There’s a difference between knowing and understanding

I’ve worked as an educator and researcher in HIV prevention for twenty years. When I tell people what I do, there’s always one perennial question: ‘can you get HIV from oral sex?’ Its predictability used to grind my gears, but it’s not a dumb question. People know the answer, as a matter of fact—but  they’re asking as a way to check their understanding

And the answer to this question has, in fact, changed over time. Studies of male circumcision, advocated as a prevention strategy before PrEP existed, shifted our understanding of HIV infection. Before, we used to say HIV ‘gets into the bloodstream via micro-abrasions in your skin.’ (I was trained to recommend not performing oral sex too soon after eating potato chips.) Now, we know that HIV gets into immune cells in the mucous membranes, and membranes in the mouth have evolved to be really hostile to pathogens. 
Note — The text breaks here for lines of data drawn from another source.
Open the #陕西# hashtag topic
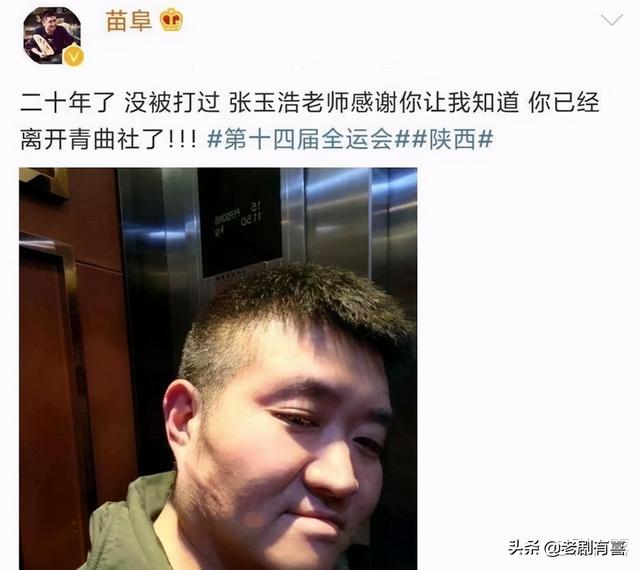The height and width of the screenshot is (570, 640). pos(452,139)
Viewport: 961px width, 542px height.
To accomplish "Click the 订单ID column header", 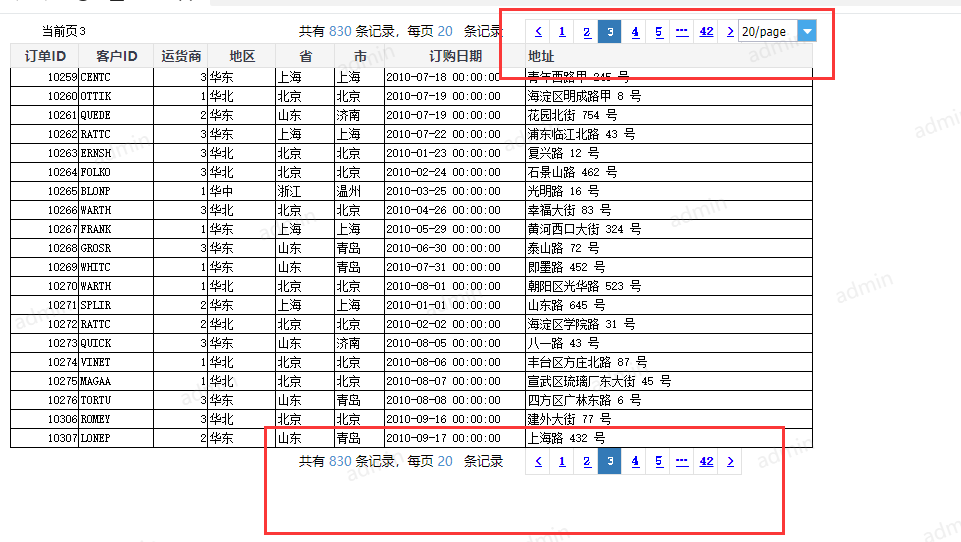I will coord(45,56).
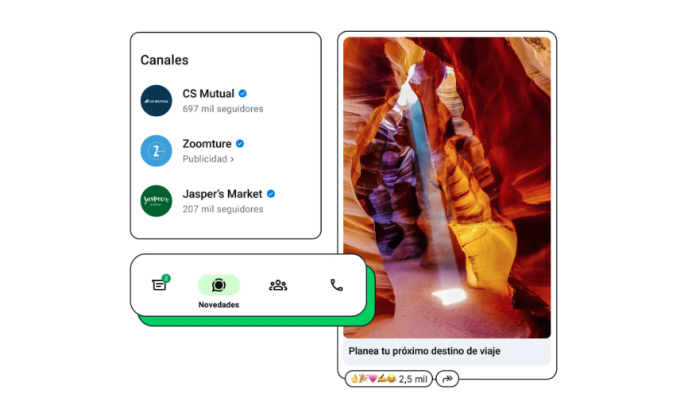Image resolution: width=696 pixels, height=406 pixels.
Task: Click the caption Planea tu próximo destino de viaje
Action: click(x=424, y=351)
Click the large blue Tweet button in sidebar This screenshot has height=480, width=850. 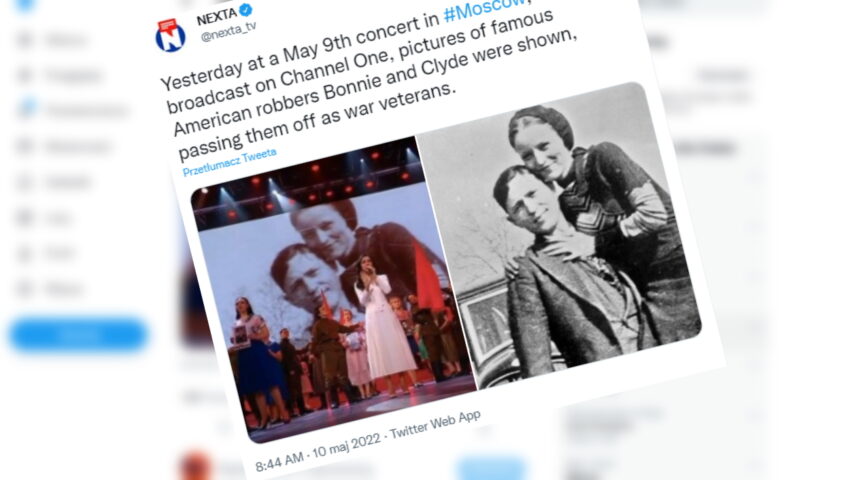click(x=79, y=334)
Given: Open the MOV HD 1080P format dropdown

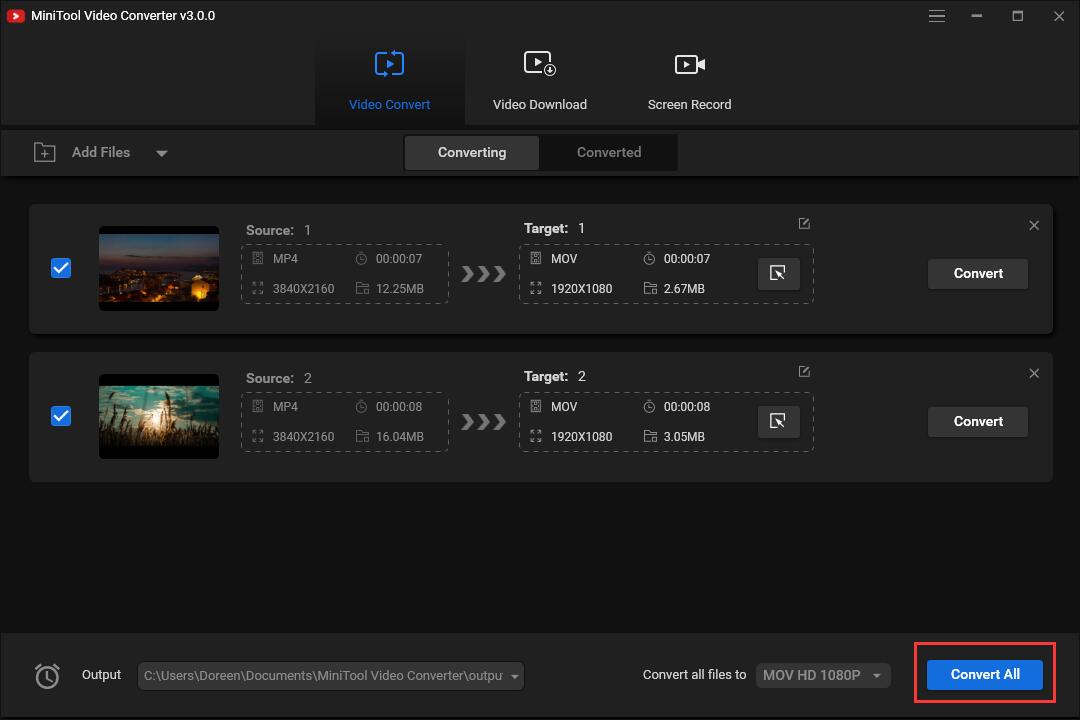Looking at the screenshot, I should (876, 676).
Sometimes people say ‘ahh, but you can’t prove a negative!’ Some colleagues claim ‘we’d be legally liable if we said it was safe and then it happened.’ But forty-plus years and 70+ million infections into the epidemic, there have only been a handful of case reports of oral transmission. In scientific terms the risk is too low to estimate, so in practical terms it’s not worth worrying about. 

With the advent of PrEP and U=U, we are seeing the emergence of new perennial questions. In PrEP groups on Facebook we often see questions like: ‘I started PrEP a month ago and I’ve never missed a dose and a guy just came inside me—am I at risk?’ Questions like this highlight the gap between knowing the facts and understanding them.1

Another question we see a lot is: ‘Aren’t there resistant strains of HIV that can lead to PrEP failure?’ Sometimes, this claim is part of an argument for people to continue using condoms. However, I recently saw it asked by a guy who was using PrEP and condoms and avoiding having sex with positive guys. In his country of origin, homosexuality is punishable by death, so it’s understandable to fear HIV infection – but on PrEP he doesn’t need to.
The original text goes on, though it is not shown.